Visual Object Tagging Tool (VoTT)
Microsoft developed the Visual Object Tagging Tool, the best data labeling tool to label images and videos. It operates locally and is compatible with various platforms like Windows, Linux, and Mac OS.
Benefits
- You can easily install it in very less time consumed.
- It is an open-source tool.
- You can efficiently import or send data from local or cloud storage providers.
Limitations
- You may find it a bit outdated due to the no-brainer UI.
- It takes longer to get the hang of it than usual.
- You have to provide a location connection from where data is pulled and where it will be conserved for each task.
Dataturks
This online labeling tool is one of the most useful tools for data labeling and annotation due to its flexible feature. It is a straightforward yet powerful tool.
Benefits
- Its document and data annotation feature enables you to process with entity labeling for full-length documents.
- It is a free, web-based tool that is easy to use.
Limitations
- Walmart Labs has acquired this tool that makes its support disappear.
Tagtog
This is another useful online labeling tool for data annotation techniques that offers plenty of formats. It helps in producing high-quality data annotation.
Benefits
- It offers compatibility with various file formats like PDF, HTML, TXT, etc.

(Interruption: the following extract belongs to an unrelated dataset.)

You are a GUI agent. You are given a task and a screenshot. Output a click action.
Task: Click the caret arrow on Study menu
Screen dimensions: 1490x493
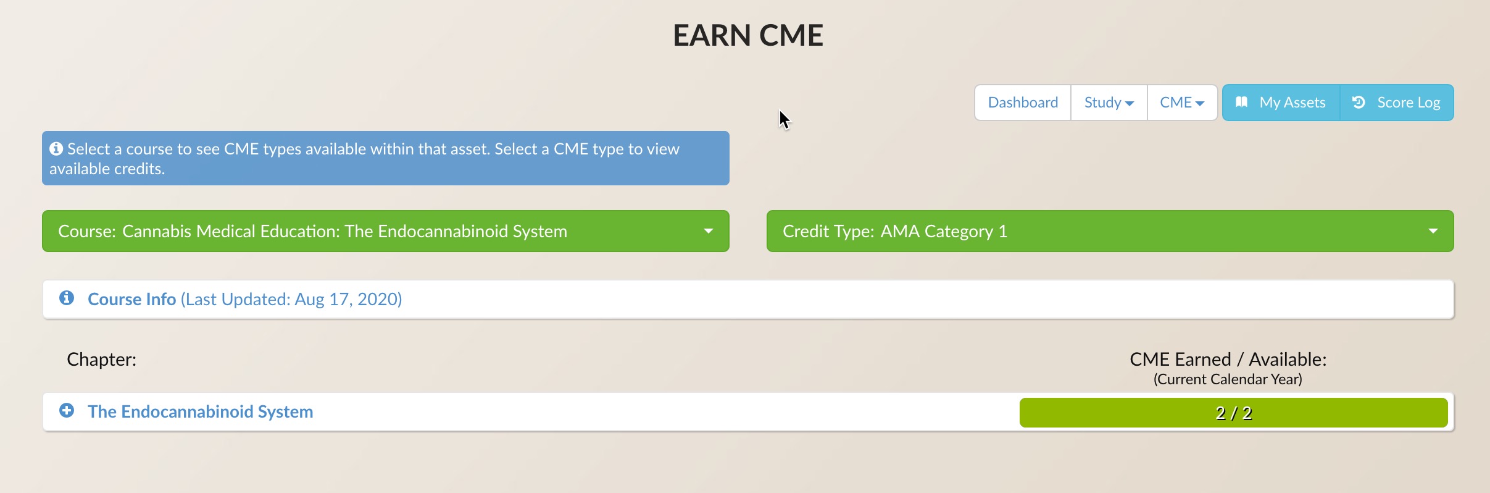coord(1130,104)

- It provides a fast and automatic data labeling technique once you manually tagged data.
- You don't have to install it.
- It also provides you with an API to analyze the model continuously.
Limitations
- It is easy for basic features only. You have to pay more for additional functions.
- Their rates are elevated.
- You may find it challenging to understand their interface.
Prodigy
Prodigy is a modest, sleek machine-learning tool making it one of the best data labeling tools. It delivers various characteristics such as computer vision, experiment design, and natural language processes.
Benefits
- You can annotate your data vastly with active understanding.
- This scriptable tool is also self-hosted.
- It provides you with a modern interface.
Limitations
- The license for this AI labeling tool is a bit expensive.
Amazon Sage Maker Ground Truth
This is a data labeling tool that possesses versatile features. It offers multiple datasets with accurate and rapid data labeling, model training, validation, deployment, and monitoring. Hence, it is an all-in-one platform.
Benefits
- It is easy to use and takes a shorter time.
- Moreover, it is a fully managed and automated platform.
- It is easy to train other employees as well.
Limitations
- There is a limit of 1250 objects for automatic data labeling.
- The price is a little high.
- For large-scale experiments, this tool is slow.
Key Takeaways
Data labeling tools can be time-consuming. However, a suitable and effective data annotation app can save energy and time by providing fast and high-quality functions. Once you select the best machine learning labeling tool for your project based on your personal preferences, you can complete your task efficiently.